Alan Riding, ‘Challenging Ireland’s Demons With a Laugh’, in New York Times (29 March 1998), [q.p.]; ‘[…] At first glance, of course, the story of Francie, played by Eamonn Owens, is anything but uplifting. His father, Benny (Stephen Rea), is a drunk, while Ma Brady (Aisling O’Sullivan) is sliding toward madness. But Francie and his best friend, Joe (Alan Boyle), live in their own fantasy world fed by comic books, television films and news broadcasts about the Cuban missile crisis, a world in which Francie walks tall, indifferent to gossip about his dysfunctional family. Indifferent, that is, until his pompous neighbor, Mrs. Nugent (Fiona Shaw), pronounces Benny Brady ‘no better than a pig.’ And with that, in the name of the Pig Family, Francie declares war on Mrs. Nugent and her geeky son, Phillip (Andrew Fullerton)./ His first reprisal is to climb into Mrs. Nugent’s home and write “Phillip Is a Pig” in lipstick on a wall, a gesture that promptly earns him a stint in a reform school run by Roman Catholic priests. There he finds solace in visions of a sensual-looking Virgin Mary (Sinead O’Connor) and earns privileges by dressing up in girls’ clothes to please one of the fathers. When he is finally released, his mother has died, Joe has gone off to boarding school - with Phillip Nugent no less - and Francie is forced to work in a slaughterhouse. He tries to remain upbeat, but then his father dies and he is alone. Blaming Mrs. Nugent for his troubles, Francie retreats further into his fantasy world until the logic of one final act of revenge against his nemesis seems irrefutable.’ / ‘It is totally autobiographical in its mood,’ said Mr. McCabe, 43, who set his story in Clones in County Monaghan, near the border with Northern Ireland, where he was born and lived until he was 17 and where most of the film was shot. ‘The actual incidents are, of course, not autobiographical at all’. [see further under Neil Jordan, q.v.]

Gerry Smyth, The Novel and the Nation: Studies in the New Irish Fiction (London: Pluto Press 1997): ‘Francie has not been able to experience the gradual separation form her [his mother] that would allow him to mature emotioinally and psychologically. This leaves him to stranded at a particularly susceptible age between childhood and adolescence, but still fundamentally in thrall to the image of his mother.’ (p.82; quoted in Aveen McManus, “Narratives of Childhood - A Comparative Study”, MA Diss., Univ. of Ulster 2005, p.61.)
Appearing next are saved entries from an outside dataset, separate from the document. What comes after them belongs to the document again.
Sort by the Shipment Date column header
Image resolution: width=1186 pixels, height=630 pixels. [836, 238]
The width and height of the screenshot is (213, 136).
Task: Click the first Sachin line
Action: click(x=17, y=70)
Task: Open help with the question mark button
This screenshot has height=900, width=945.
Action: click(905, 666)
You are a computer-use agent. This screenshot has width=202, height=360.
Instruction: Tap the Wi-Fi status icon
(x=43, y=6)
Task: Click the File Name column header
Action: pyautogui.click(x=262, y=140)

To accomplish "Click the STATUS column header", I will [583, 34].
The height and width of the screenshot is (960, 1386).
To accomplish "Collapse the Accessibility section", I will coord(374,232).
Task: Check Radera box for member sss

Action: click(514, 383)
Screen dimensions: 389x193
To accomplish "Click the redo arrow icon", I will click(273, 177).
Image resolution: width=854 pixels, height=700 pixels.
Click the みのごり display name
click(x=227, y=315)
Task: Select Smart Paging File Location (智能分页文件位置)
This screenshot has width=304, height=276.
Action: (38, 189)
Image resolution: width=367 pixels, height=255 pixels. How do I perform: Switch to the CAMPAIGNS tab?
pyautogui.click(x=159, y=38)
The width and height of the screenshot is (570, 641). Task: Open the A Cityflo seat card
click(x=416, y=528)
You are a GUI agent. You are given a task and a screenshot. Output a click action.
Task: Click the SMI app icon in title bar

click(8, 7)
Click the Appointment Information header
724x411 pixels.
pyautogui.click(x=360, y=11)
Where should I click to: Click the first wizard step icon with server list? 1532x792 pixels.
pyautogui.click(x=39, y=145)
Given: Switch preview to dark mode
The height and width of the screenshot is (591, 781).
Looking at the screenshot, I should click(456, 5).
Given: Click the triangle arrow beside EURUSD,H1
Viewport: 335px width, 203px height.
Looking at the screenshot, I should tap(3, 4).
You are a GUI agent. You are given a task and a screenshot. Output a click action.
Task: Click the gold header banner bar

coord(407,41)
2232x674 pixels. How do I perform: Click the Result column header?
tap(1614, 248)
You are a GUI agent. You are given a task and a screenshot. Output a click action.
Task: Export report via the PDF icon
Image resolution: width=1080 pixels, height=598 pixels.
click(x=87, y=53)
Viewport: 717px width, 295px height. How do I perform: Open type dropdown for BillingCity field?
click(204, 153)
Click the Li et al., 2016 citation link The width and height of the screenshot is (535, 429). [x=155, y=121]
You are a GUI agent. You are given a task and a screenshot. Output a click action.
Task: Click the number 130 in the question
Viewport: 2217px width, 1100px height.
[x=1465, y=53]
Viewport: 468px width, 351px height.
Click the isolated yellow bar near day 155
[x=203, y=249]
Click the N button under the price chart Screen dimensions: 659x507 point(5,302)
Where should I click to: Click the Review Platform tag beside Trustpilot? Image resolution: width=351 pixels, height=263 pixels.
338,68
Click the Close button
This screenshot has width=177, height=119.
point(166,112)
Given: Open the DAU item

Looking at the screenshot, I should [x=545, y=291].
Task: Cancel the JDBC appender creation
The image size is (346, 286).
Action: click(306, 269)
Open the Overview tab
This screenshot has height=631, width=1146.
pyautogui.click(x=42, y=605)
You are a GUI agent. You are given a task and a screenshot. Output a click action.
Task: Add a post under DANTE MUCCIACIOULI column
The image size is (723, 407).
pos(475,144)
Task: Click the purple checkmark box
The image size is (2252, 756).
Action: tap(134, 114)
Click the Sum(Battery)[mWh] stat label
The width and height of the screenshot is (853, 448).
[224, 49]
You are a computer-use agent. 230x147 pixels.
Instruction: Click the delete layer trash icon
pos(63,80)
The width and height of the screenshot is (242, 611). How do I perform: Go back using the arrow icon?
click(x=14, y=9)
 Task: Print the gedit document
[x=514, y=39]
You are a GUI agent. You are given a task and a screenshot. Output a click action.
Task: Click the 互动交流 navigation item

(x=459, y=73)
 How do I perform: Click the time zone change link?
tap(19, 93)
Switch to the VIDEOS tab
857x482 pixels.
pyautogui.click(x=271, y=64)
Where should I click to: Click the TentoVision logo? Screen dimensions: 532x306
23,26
Shirley Kelly, ‘A lad I used to know around with …’, interview with Patrick McCabe, in Books Ireland (May 1998), pp.117-18. Of Breakfast on Pluto, McCabe says: The book is about borders ... gender borders, and there’s a lot of confusion in the seventies there. The music of Dusty Springfield was also an important inspiration - you can just imagine this young boy belting out a Dusty Springfield number - and Gavin Friday’s album Shag Tobacco was another important influence.’ (p.117.) Title from Don Partridge song; on gestation of The Butcher Boy: ‘“It started off with a feeling of yearning that I remembered as a kid,” McCabe says. “There was a lad I used to knock around with, we used to swap comics all the time, I was up and down to his house every day. But one day I went down and his mother said they were moving to Dublin, and I just couldn’t take it in, I flipped. Then I heard this song, “The Butcher Boy” about a woman hanging herself, and I suppose I was still harbouring this sense of loss because I identified with it. The murder itself was based on a real-life murder which took place in Clones in 1904, when one guy butchers another aand buried him under a pile of manure, where he lay undiscovered for nine months.’ (idem.) ‘I found that novel [breakfast] very exacting and quite disturbing to write at times. It’s probably the last book I’ll write in that style. [...] there are other stories to write; there comes point when you actually start to parody yourself. I’m working on two books of short stories, at the moment and that’s a breeze.’ (p.118.) ‘I’d be very reluctant to get involved in film-making. I like writing prose because you’re left to get on with it … with fiction the audience is more loyal, whereas in cinema it’s changing all the time [.. &c.]’.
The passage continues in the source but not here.